Task statement:
When you reach the line with "Given: Tap the Wi-Fi status icon" in the records below, begin transcribing exactly and continue up to and including the line with "Task: Click 'value'", leaving out every picture.

Start of Excerpted data

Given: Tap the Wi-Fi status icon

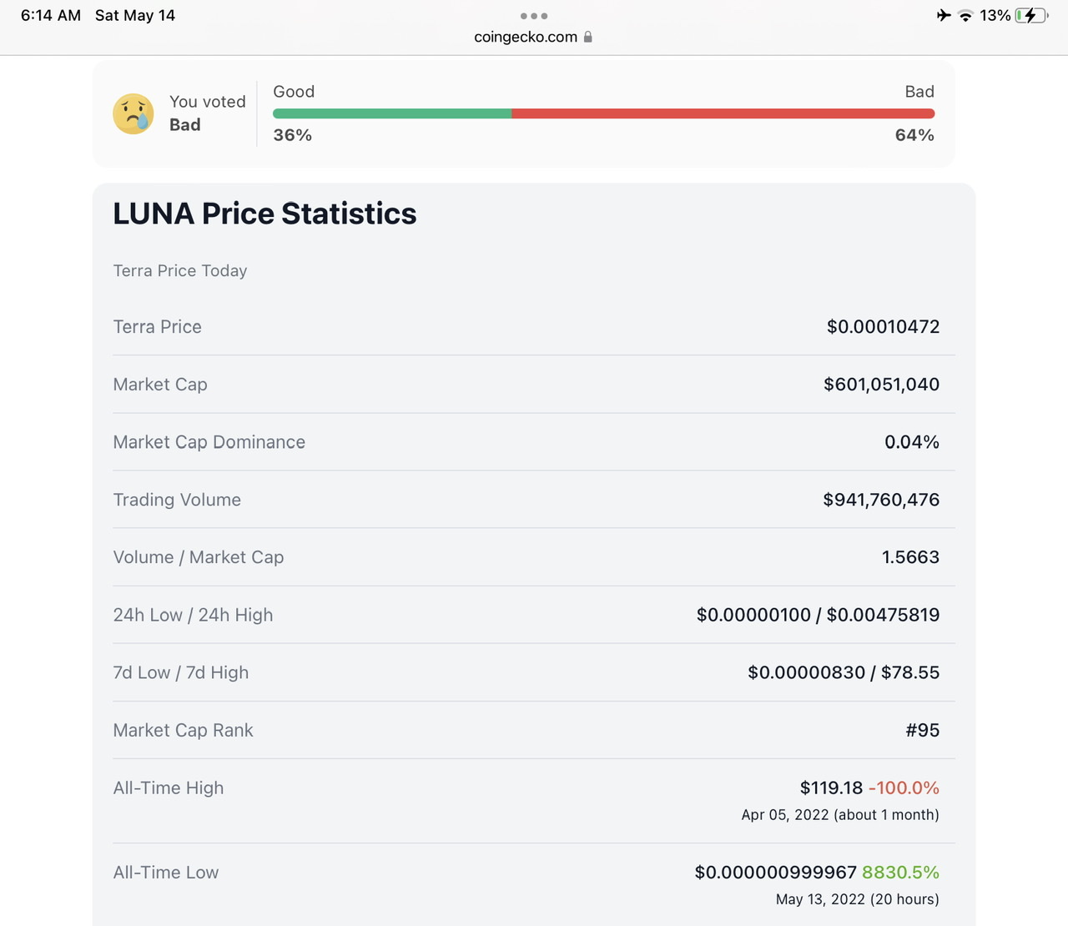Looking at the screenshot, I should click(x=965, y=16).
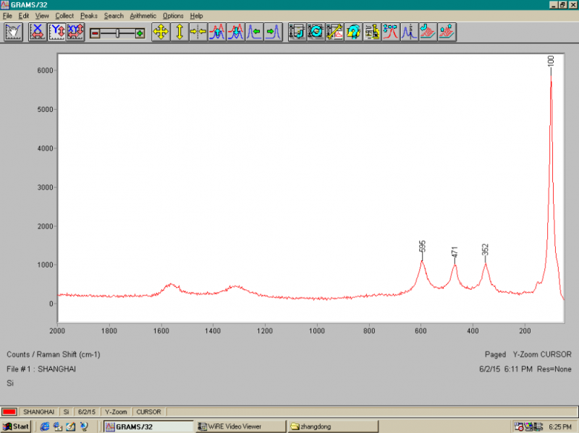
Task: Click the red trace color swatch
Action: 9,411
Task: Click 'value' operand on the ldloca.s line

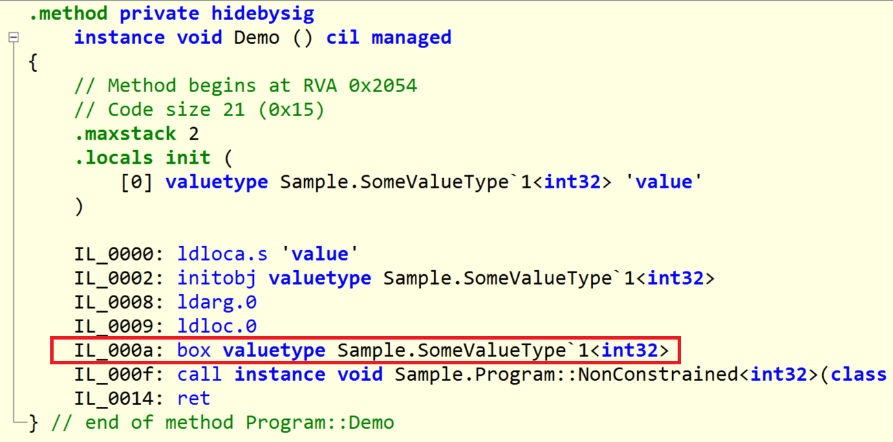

End of Excerpted data
Start of Excerpted data

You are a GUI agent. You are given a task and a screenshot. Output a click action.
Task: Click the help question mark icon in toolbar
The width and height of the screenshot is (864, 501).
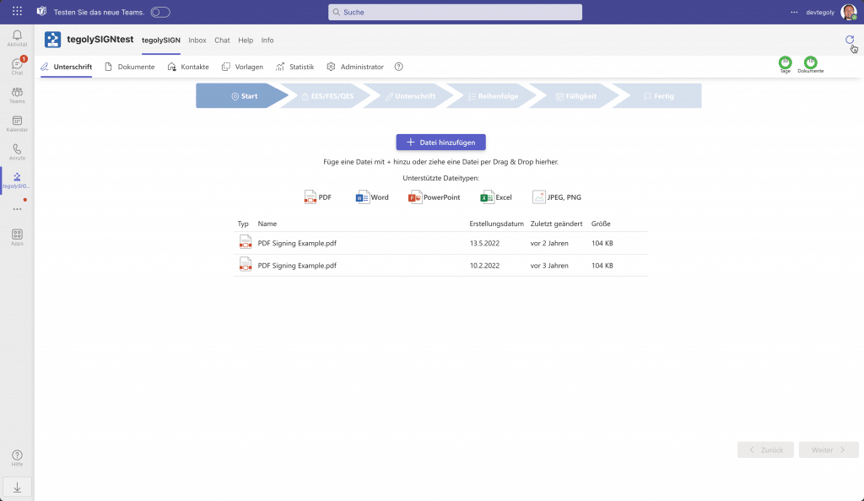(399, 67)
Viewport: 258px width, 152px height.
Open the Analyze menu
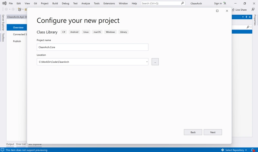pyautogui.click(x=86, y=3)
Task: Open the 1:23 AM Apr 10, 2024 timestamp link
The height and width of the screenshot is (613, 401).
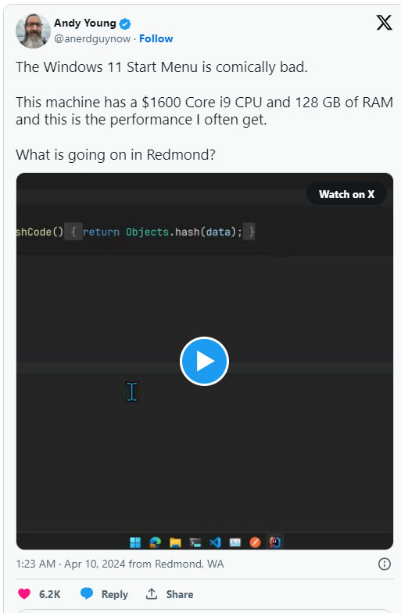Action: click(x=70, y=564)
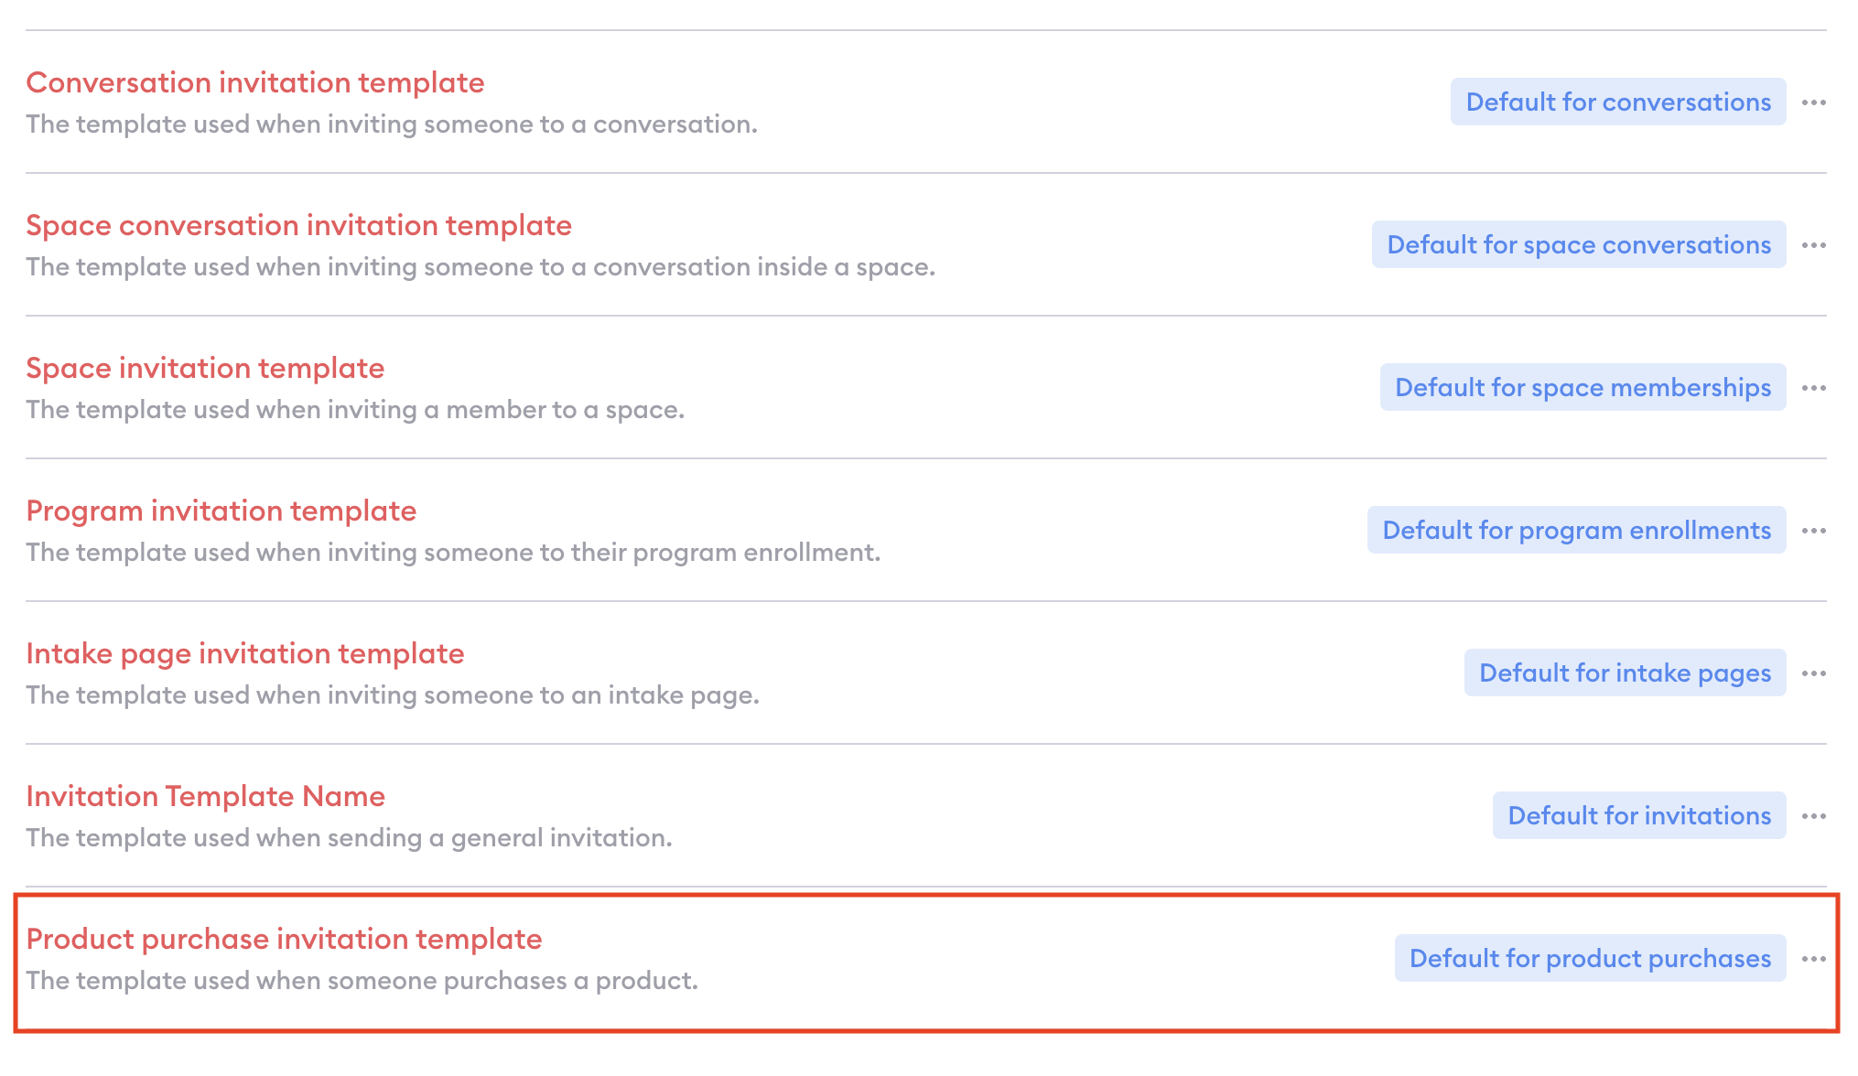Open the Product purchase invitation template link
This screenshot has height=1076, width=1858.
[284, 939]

End of Excerpted data

Problem solution:
Given: Tap the Wi-Fi status icon

Looking at the screenshot, I should click(x=965, y=16).
Task: Click the red trace color swatch
Action: 9,411
Task: Click 'value' operand on the ldloca.s line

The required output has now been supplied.